Onar Åm


Onar Åm is a renowned speaker and author in Norway and writes extensively on libertarian issues.

This article is the fifth part in a series on how technology disrupts politics. Part five asks why so many disruptive technologies apparently lean right.

In the previous four parts of this series, we have looked at various new and emerging technologies that have the power to transform politics. A pattern is now starting to appear. Most of them disrupt politics in favor of conservative or libertarian views and values. That’s surprising and demands an explanation.

We have been told that technology is value neutral. They are just tools that can be used for both good and evil purposes. Why then do so many disruptive technologies seem to lean right?

Each disruptive technology is very different – everything from biotech to cryptography – but what they all have in common is that they democratize productive capability. Abilities, which previously only were reserved for a small elite, became accessible to the great majority of people due to falling prices and miniaturization.

Take the computer for instance. ENIAC was the first general-purpose computer, made in 1946. It filled a whole room and cost more than 6.7 million (in 2016 dollars). Today any mobile phone is far more powerful than ENIAC, yet so inexpensive that even poor people in third world countries can afford them.
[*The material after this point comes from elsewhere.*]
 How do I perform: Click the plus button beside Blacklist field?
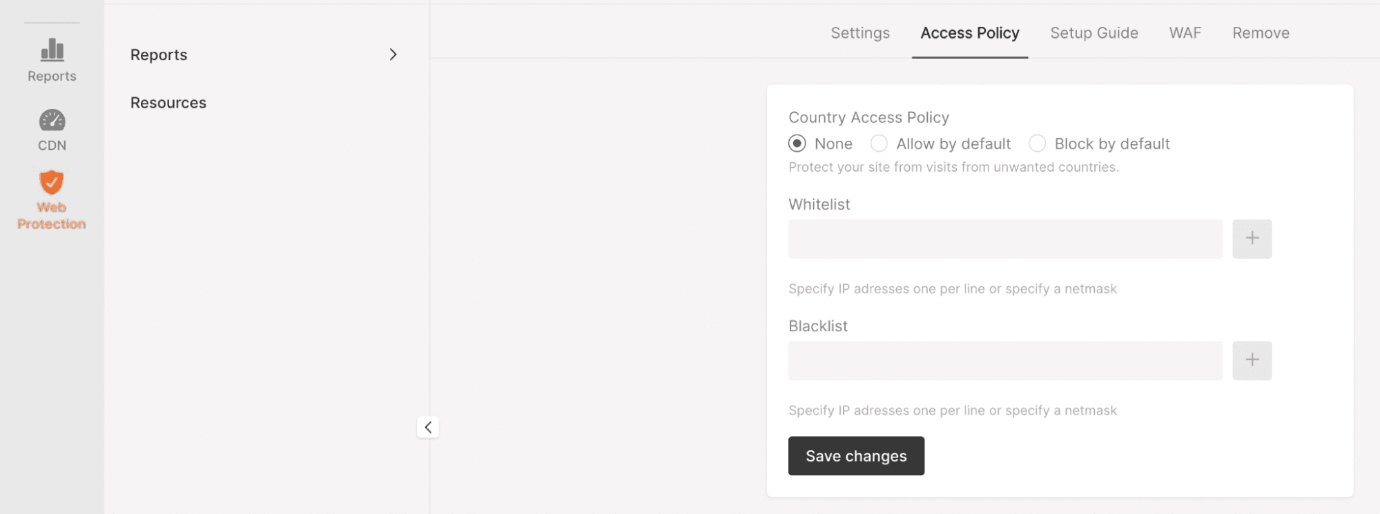point(1252,360)
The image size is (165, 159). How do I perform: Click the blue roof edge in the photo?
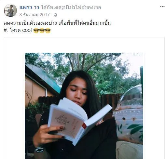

When everyone has affordable access to a technology, it becomes practically impossible to control. People then don’t need to ask politicians to be able to do the things they want. They can just do them. That’s precisely why these technologies are politically disruptive.

Knowing this makes it easier to explain why disruptive technologies tend to lean right. The political left is about centralized power and a planned economy. In the ideal socialist state, the government owns and controls all productive capabilities. Everyone just passively receives handouts from the state. Compare that to the vision of the political right where production is decentralized. Everything is owned and controlled by the individual. There is no central planning. Each person makes his own plans and coordinates them with others through voluntary agreements in the free market.
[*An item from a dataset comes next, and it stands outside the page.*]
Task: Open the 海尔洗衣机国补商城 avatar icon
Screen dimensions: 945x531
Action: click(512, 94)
This political difference explains why technologies that take power away from a small elite and disseminates it to the people tend to be more aligned with a conservative vision than with liberal ideals.

This insight brings us to an interesting final question: how can we make it easier for disruptive technologies to be created? In what kind of milieu do they prosper and thrive?
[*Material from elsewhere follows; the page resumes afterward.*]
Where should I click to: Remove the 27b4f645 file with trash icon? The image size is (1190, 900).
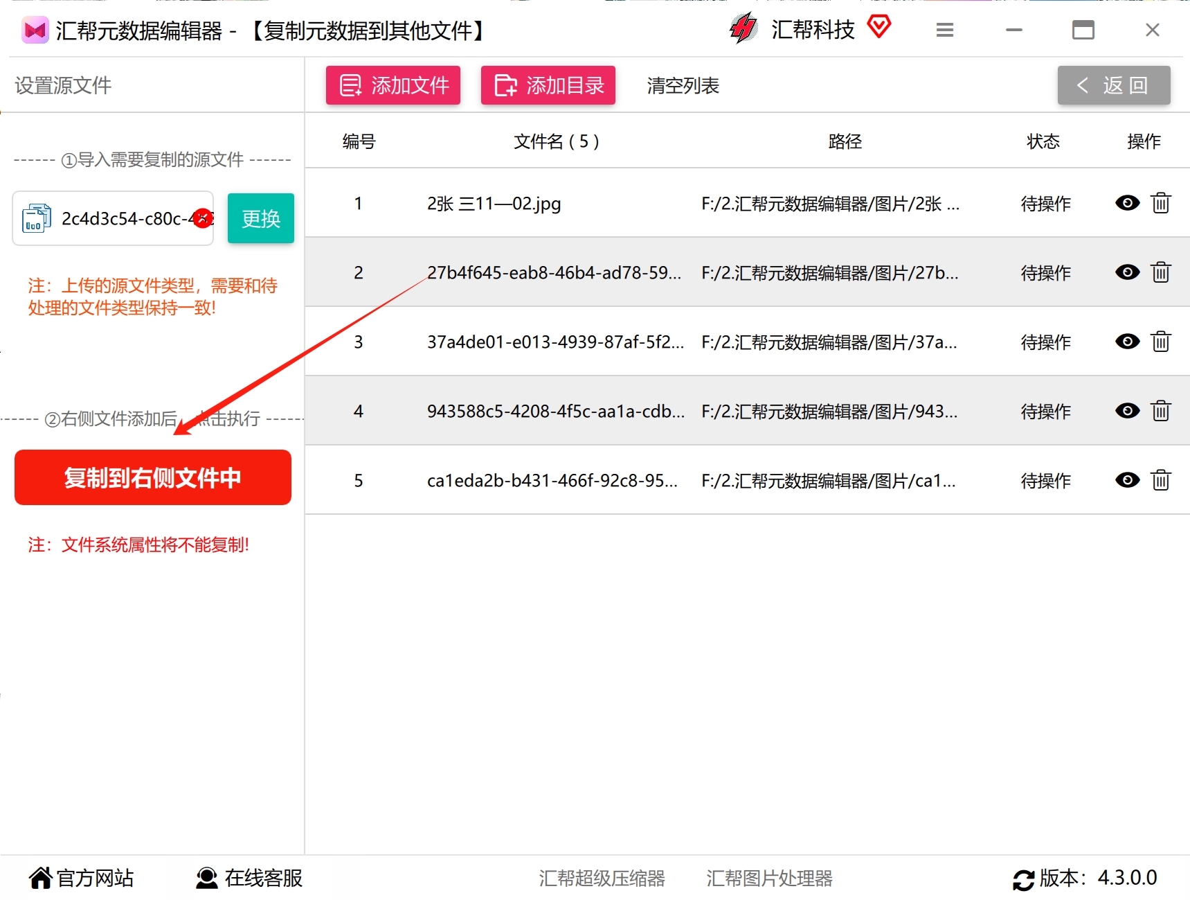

One of their key properties is low cost so that they become ubiquitous. What fosters falling prices? Competition in a free market seems to be an essential ingredient.

Another key factor appears to be the freedom to experiment. Electronics and software have been the main areas of innovation in the world for the last fifty years. During that time of breathtaking pace of improvement, the industry was completely unregulated. By contrast, industries that were under heavy government regulation, such as education, experienced little progress.

This leads us to the somewhat surprising but satisfying conclusion that the most fertile ground for right-leaning disruptive technologies seems to be the free market. When the free market is permitted to bloom, it tends to produce technologies that strengthen the free market. Trade is one of mankind’s oldest inventions, so maybe then, in a sense, the free market itself is a politically disruptive technology?